• _What is required_
Beginning with the first line below, please restate each line exactly, down to and including the line containing "Task: Click the share page arrow icon".

• _Dataset content_
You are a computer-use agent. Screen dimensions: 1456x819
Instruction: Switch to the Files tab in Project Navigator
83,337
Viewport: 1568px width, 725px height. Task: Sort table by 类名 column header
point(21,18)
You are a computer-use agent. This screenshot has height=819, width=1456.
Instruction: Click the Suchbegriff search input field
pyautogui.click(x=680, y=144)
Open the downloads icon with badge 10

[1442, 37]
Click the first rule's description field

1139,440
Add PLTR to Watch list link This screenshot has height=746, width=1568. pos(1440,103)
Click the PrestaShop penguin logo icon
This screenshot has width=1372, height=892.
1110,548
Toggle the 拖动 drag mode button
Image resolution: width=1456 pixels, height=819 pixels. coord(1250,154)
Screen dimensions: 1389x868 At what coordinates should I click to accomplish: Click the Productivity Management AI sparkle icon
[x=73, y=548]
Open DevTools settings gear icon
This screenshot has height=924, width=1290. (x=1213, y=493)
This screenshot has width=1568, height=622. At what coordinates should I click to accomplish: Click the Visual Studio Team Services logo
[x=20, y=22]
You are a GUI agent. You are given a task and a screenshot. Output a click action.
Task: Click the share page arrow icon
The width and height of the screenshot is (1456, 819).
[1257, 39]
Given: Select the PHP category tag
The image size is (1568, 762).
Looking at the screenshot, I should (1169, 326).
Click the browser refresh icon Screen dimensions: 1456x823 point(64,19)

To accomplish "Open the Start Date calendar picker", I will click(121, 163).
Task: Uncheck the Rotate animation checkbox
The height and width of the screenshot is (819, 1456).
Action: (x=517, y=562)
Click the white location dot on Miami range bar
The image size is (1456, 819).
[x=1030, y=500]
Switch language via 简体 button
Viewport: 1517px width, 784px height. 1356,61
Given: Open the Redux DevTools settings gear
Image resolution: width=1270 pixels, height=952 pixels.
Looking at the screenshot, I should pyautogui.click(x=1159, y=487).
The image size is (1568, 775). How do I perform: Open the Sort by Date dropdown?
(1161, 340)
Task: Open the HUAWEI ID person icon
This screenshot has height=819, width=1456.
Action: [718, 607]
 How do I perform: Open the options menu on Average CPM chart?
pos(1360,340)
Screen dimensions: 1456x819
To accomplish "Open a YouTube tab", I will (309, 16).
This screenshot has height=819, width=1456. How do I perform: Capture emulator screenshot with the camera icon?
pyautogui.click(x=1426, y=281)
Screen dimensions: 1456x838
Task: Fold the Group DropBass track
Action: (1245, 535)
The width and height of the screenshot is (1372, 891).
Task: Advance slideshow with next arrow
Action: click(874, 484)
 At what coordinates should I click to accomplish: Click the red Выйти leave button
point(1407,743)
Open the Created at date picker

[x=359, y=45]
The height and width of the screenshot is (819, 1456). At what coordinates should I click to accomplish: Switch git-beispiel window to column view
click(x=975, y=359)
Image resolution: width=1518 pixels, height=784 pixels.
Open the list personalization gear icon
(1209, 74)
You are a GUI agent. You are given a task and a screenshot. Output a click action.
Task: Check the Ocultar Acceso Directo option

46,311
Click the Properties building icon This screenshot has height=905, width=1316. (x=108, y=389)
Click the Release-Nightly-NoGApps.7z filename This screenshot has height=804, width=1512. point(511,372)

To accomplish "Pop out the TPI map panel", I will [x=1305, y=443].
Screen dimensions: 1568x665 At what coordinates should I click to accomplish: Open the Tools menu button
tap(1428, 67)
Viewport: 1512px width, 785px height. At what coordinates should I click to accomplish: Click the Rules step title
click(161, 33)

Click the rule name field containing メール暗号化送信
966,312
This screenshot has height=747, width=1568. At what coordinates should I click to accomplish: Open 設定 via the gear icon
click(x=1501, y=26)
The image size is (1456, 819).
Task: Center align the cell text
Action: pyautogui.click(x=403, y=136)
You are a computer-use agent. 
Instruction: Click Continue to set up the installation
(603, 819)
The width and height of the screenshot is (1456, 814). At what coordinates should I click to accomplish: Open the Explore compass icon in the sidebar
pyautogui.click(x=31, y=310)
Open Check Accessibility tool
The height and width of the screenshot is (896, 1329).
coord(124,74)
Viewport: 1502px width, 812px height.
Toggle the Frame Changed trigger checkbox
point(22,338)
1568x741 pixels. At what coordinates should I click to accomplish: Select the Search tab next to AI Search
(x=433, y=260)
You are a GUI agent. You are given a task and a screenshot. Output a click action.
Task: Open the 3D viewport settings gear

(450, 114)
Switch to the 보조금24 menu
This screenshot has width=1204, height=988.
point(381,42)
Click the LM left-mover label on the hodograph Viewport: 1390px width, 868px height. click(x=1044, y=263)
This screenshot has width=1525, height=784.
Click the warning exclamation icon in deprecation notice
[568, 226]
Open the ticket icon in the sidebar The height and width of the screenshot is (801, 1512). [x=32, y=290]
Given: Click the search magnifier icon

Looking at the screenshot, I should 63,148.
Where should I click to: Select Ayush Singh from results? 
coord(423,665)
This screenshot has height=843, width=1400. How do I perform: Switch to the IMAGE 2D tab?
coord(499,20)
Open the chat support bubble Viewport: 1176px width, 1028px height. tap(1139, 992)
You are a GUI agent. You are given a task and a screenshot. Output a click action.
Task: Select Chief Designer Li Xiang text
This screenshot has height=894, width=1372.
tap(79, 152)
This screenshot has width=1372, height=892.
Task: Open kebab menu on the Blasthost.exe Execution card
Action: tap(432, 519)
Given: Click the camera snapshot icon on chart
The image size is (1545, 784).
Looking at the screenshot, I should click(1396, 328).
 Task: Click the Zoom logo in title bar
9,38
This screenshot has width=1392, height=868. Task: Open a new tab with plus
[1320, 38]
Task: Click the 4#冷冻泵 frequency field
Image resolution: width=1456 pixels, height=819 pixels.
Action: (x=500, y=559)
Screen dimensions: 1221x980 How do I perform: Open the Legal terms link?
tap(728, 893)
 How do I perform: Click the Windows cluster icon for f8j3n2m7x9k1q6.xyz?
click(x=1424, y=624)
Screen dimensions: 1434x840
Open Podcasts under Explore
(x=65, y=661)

• _Solution for this problem_
You are a computer-use agent. Screen dimensions: 1456x819
Instruction: Switch to the Files tab in Project Navigator
83,337
Viewport: 1568px width, 725px height. Task: Sort table by 类名 column header
point(21,18)
You are a computer-use agent. This screenshot has height=819, width=1456.
Instruction: Click the Suchbegriff search input field
pyautogui.click(x=680, y=144)
Open the downloads icon with badge 10

[1442, 37]
Click the first rule's description field

1139,440
Add PLTR to Watch list link This screenshot has height=746, width=1568. pos(1440,103)
Click the PrestaShop penguin logo icon
This screenshot has width=1372, height=892.
1110,548
Toggle the 拖动 drag mode button
Image resolution: width=1456 pixels, height=819 pixels. coord(1250,154)
Screen dimensions: 1389x868 At what coordinates should I click to accomplish: Click the Productivity Management AI sparkle icon
[x=73, y=548]
Open DevTools settings gear icon
This screenshot has height=924, width=1290. (x=1213, y=493)
This screenshot has width=1568, height=622. At what coordinates should I click to accomplish: Click the Visual Studio Team Services logo
[x=20, y=22]
You are a GUI agent. You are given a task and a screenshot. Output a click action.
Task: Click the share page arrow icon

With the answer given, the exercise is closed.